P.S. We were always struggling to come up with different language in Option #1 for "vitiated" or "set aside". That system's procedure gives us another possible phrase to use, namely "decision is not enforceable". Sincerely, George Kirikos 416-588-0269 http://www.leap.com/ On Thu, Jun 7, 2018 at 2:59 PM, George Kirikos <icann@leap.com> wrote:
Hi folks,
Probably too late to come up with new options in this PDP at this late stage, but here's some food for thought for how the IGO "quirk of process" issue as well as the Yoyo.email "cause of action" issue in the UK can be completely solved, with various changes to the UDRP/URS process.
In particular, I very recently stumbled upon the "Civil Resolution Tribunal", which is Canada's first online tribunal that handles various small claims and strata (condominium) disputes in British Columbia:
In particular, there's one important part of their rules which (if emulated) would completely solve the issues we're having, see:
https://civilresolutionbc.ca/how-the-crt-works/how-the-process-ends/#what-if...
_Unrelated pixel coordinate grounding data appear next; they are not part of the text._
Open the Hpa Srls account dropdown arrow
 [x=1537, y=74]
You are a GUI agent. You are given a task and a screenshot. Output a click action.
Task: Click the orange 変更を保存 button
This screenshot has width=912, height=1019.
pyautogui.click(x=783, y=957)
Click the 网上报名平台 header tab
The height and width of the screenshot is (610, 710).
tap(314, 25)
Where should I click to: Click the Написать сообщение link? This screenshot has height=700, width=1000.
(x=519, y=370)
"If you disagree with the CRT’s final decision on a small claims matter, including a default decision, you can pay a fee and file a Notice of Objection with the CRT. The Notice of Objection must be filed within 28 days after a party receives a CRT decision. The CRT cannot issue an order in a small claims dispute until the deadline for filing a Notice of Objection expires. If a Notice of Objection is filed, the CRT decision is not enforceable. If any party wants to continue any of the claims that were included in the dispute, that party must file a Notice of CRT Claim in the BC Provincial Court."
So, basically, if one pays the appropriate fees and files a "Notice of Objection", the decision is not enforceable, and further court action (in an established offline court) would be required.
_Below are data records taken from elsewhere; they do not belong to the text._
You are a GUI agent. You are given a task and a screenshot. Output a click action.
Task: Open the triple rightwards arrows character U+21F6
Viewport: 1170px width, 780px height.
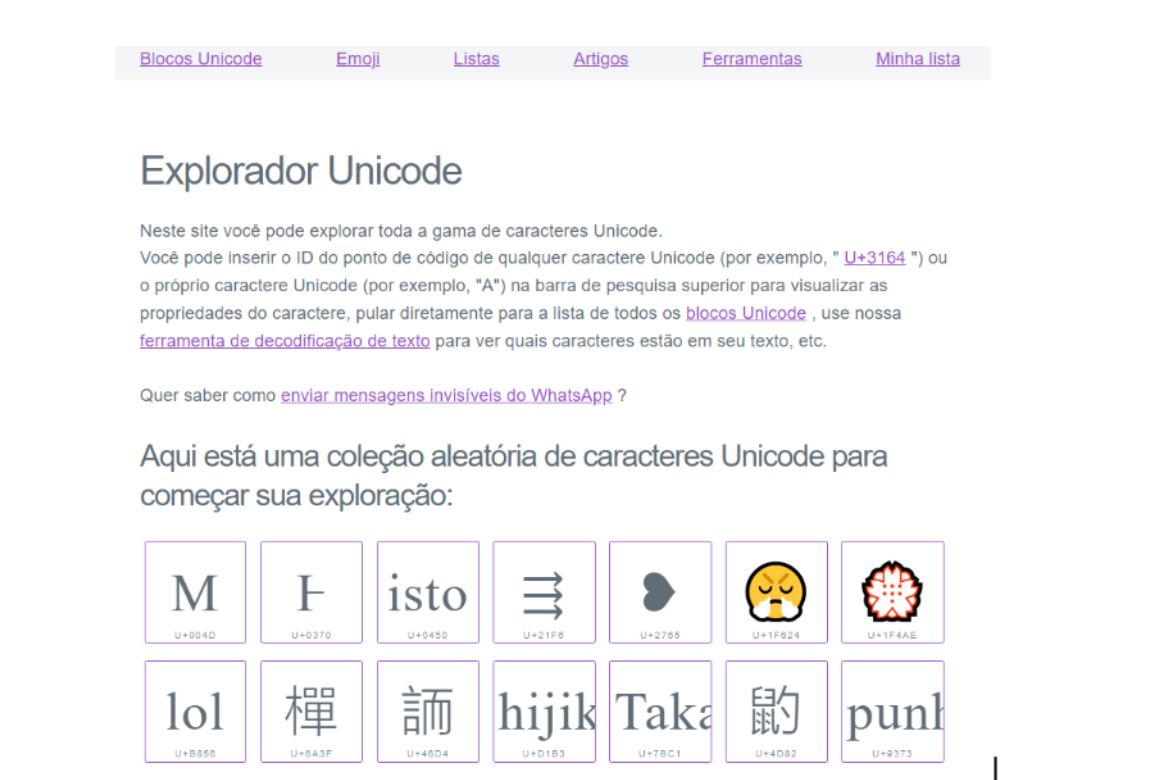(x=544, y=592)
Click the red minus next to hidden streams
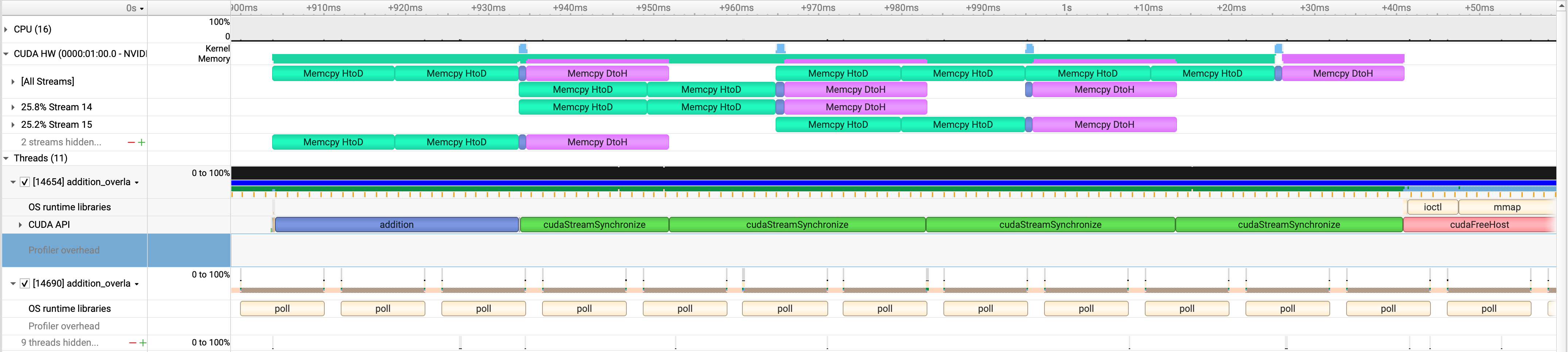Image resolution: width=1568 pixels, height=352 pixels. pos(131,142)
In a UDRP/URS context, this means that there'd be no reversal of the roles of plaintiff/defendant in the court, compared with the complainant/respondent in the UDRP/URS procedure. Thus, the UK cause of action issue (from Yoyo.email) doesn't arise, as the TM holder would be the complainat in the court case (if the UDRP/URS decision became not enforceable). Similarly, there'd be no need for any "mutual jurisdiction" clause to be made by a complainant (which may or may not be giving up immunity for the IGO). In any event, if there was a "Notice of Objection", the IGO would then be the complainant in any court case, if they wanted to pursue the matter further.
To prevent "gaming" of the notice of objections, various court costs can be assessed in the courts later on, if the party who filed the notice of objection did no better in the court. From that same page:
"If the person who filed the Notice of Objection does not have a better outcome in the BC Provincial Court than in the CRT’s decision, the BC Provincial Court may order that party to pay a penalty to the other party"
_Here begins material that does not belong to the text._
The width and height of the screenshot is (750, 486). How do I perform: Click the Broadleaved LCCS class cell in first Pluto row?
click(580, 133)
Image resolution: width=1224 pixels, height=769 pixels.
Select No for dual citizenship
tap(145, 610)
There are great advantages to such a system, that protect due process for all sides, and so it's something we can consider learning from in the RPM PDP later on (unless folks want to consider this an Option #7, although there'd be more work to be done). It can obviously go along with Option #4.
Option #1 essentially accomplishes the exact same thing, preserving the natural complainant/defendant rules, without the role reversal. The above simply adds the issue of penalties/costs, to prevent any gaming.